NORA Manufacturing Sector Strategic Goals
927ZJGD - Calibration Methods for Direct Reading Aerosol MonitorsStart Date: 10/1/2009
End Date: 9/30/2012
Principal Investigator (PI)Name: Terri Pearce
Funded By: NIOSH
Primary Goal Addressed5.0
Secondary Goal AddressedNone
Attributed to Manufacturing50%
Industrial hygienists use direct-reading aerosol monitors (DRAMs) for decision making about exposure differences between workers or job tasks. However, a recently-completed NIOSH study challenging four different DRAMs with a standard test dust aerosol found that not only did DRAMs of different types provide results more than 25 percent different than a reference sampler but that individual monitors of a specific type also differed in the comparability of their results. The monitors used in that study were intentionally not calibrated to the challenge aerosol in order to evaluate how different the results would be when the dust of interest was unknown or when DRAMs are used for referential measurements (e.g., high versus low aerosol generation). Most manufacturers recommend calibrating to the dust of interest although they do not often provide specifics about how to do so. The NIOSH Manual of Analytical Methods Chapter G provides guidance for using aerosol photometers and mentions calibrating to the aerosol of interest without providing specifics on how such calibration should be accomplished. This proposed research seeks to develop specific methodology for calibrating DRAMs and to communicate the findings to the industrial hygiene community including the provision of updates to existing NIOSH guidance.

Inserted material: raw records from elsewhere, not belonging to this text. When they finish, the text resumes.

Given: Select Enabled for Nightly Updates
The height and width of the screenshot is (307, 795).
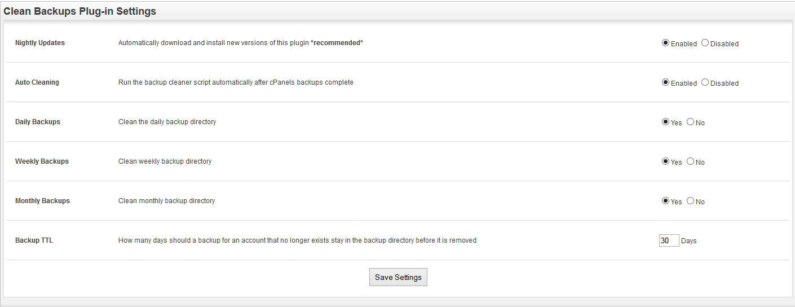Looking at the screenshot, I should [665, 43].
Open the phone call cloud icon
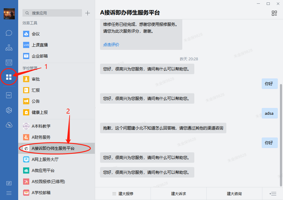 click(9, 125)
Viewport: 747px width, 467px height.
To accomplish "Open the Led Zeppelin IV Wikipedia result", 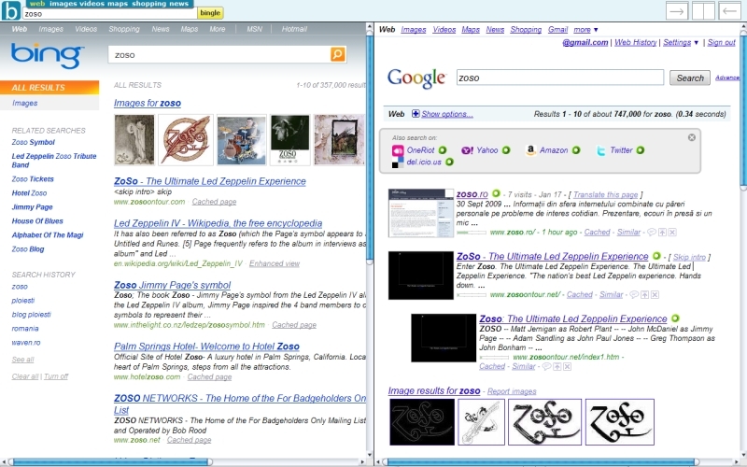I will (x=218, y=223).
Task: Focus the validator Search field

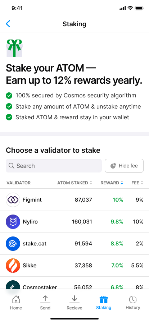Action: [54, 166]
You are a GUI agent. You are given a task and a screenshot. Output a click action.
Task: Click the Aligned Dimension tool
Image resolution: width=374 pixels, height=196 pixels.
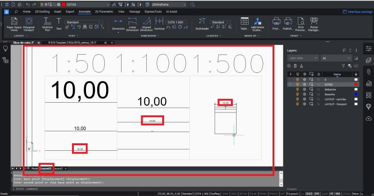(146, 24)
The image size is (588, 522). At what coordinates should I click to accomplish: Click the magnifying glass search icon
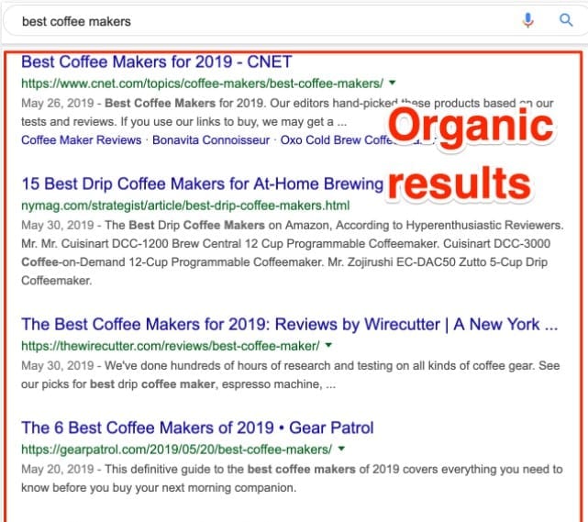click(x=566, y=20)
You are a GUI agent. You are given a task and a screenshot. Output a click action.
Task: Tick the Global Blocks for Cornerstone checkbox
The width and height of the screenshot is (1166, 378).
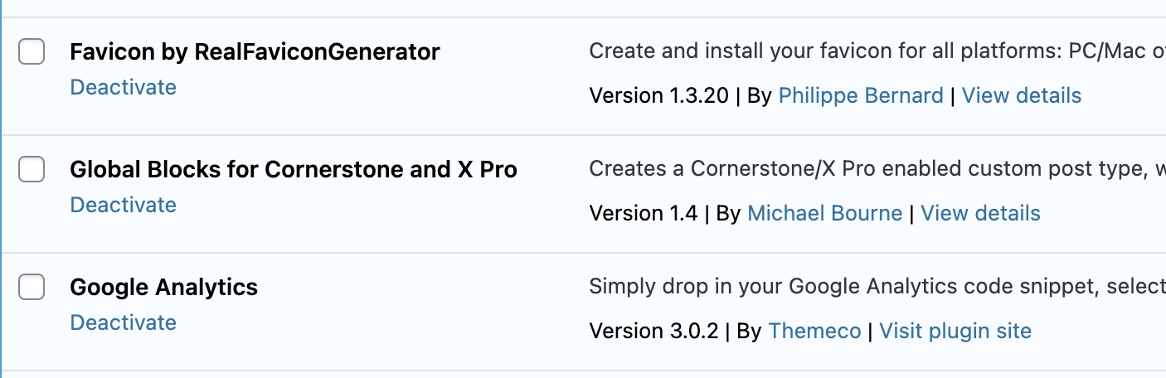[32, 170]
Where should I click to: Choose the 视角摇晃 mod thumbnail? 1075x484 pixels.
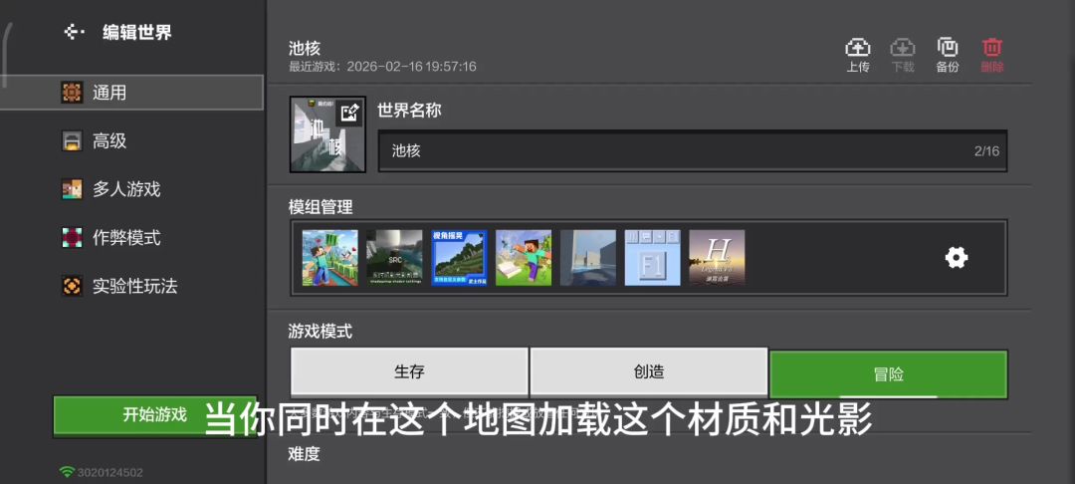(x=459, y=258)
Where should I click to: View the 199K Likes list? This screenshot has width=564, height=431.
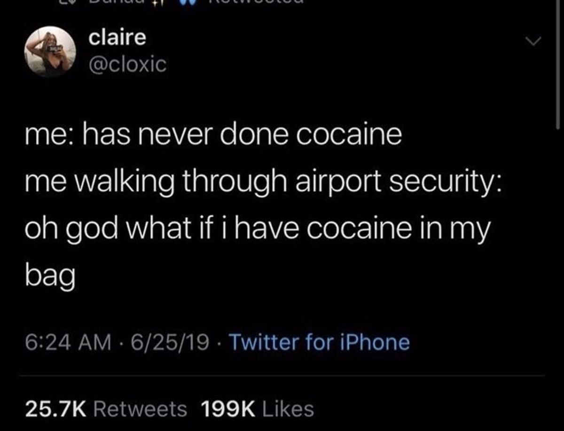257,409
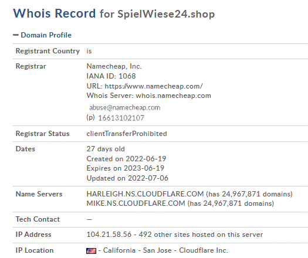The image size is (308, 258).
Task: Click Namecheap, Inc. registrar name
Action: [114, 66]
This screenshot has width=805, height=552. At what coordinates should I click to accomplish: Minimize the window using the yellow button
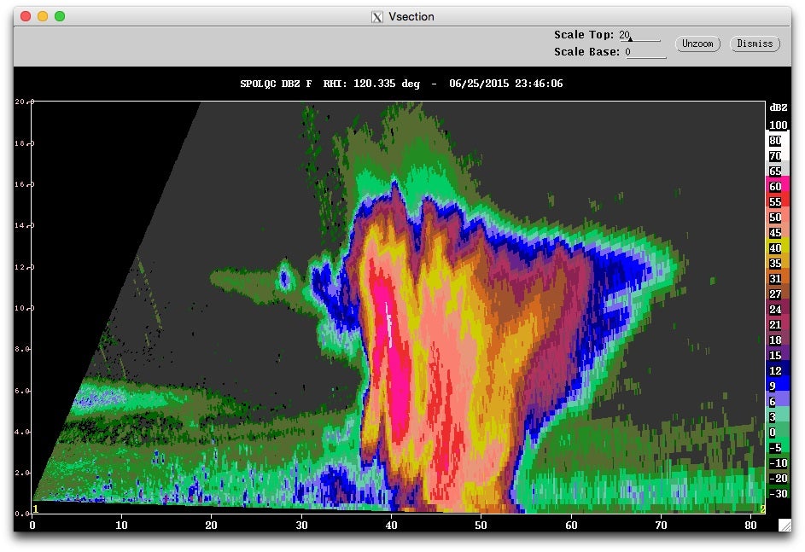click(x=43, y=16)
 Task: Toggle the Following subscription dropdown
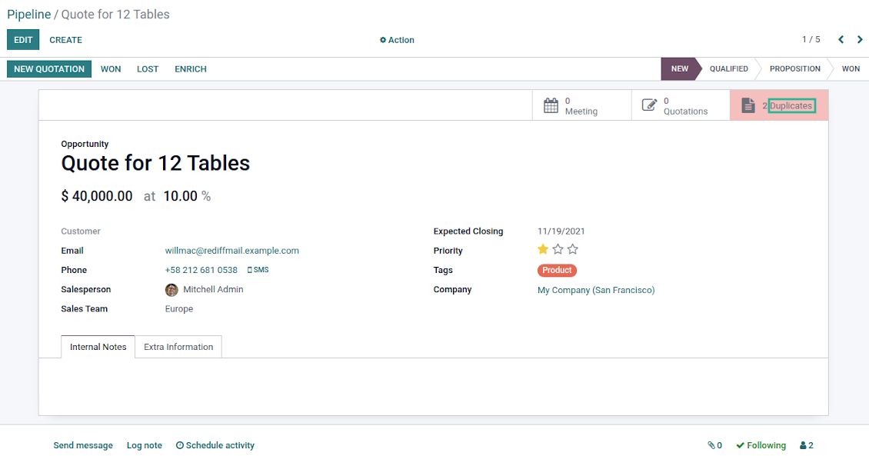coord(761,445)
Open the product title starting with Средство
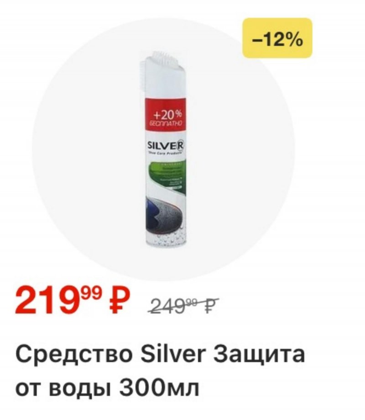365x420 pixels. (x=160, y=371)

This laboratory project will develop methods for calibrating DRAMs to measure dusts that are commonly encountered in workplaces. The goal is to provide information that can be used to update and extend existing NIOSH guidance. The project will evaluate the performance of two commercially-available DRAMs, a nephelometer (ThermoElectron pDR-1500™) and a laser spectrometer (Grimm Personal Dust Monitor™) chosen because each contains an internal filter. The challenge dust will be Arizona Road Dust (ARD), chosen because it is considered a standard test dust, is used by some manufacturers for DRAM calibration, and is composed primarily of silica, which is commonly encountered in the workplace as an aerosol. Polydisperse ARD aerosols will be generated into an exposure chamber at specific concentrations and sampled in parallel by the DRAMs and filter cassettes (NIOSH Method 0500). The filters retrieved from the DRAMs and the cassettes will be weighed in-house to determine the comparability of the DRAM-measured mass concentration, the DRAM filter weight, and the reference sampler weight. The comparison will be conducted both with and without calibrating the DRAM-measured concentration according to the manufacturer guidance. The evaluation will be repeated by generating the ARD in only the respirable size fraction to determine the detection efficiency of the monitors across particle size versus the concentrations measured using cyclone samplers (NIOSH Method 0600). In Phase II, the DRAMs will be re-evaluated using a 50/50 mixture of ARD spiked with titanium dioxide. The dust will be generated in both polydisperse and size-fractionated form. After weighing in-house, the filters from the reference sampler and the DRAMs will be sent to the NIOSH contract laboratory for both silica and TiO2 determination to evaluate the consistency of the proportions between the bulk material and the sampled aerosol. The DRAM performance will be determined according to NIOSH Guidelines for Air Sampling and Analytical Method Development and Evaluation methods. Comparison of the mean recorded levels for a given aerosol will be compared to concentrations measured using NIOSH Methods 0500 (total) or 0600 (respirable). Methods for making the comparability determinations between the DRAMs and the reference method will be reported in the peer-reviewed literature and presented for updates to NIOSH guidance.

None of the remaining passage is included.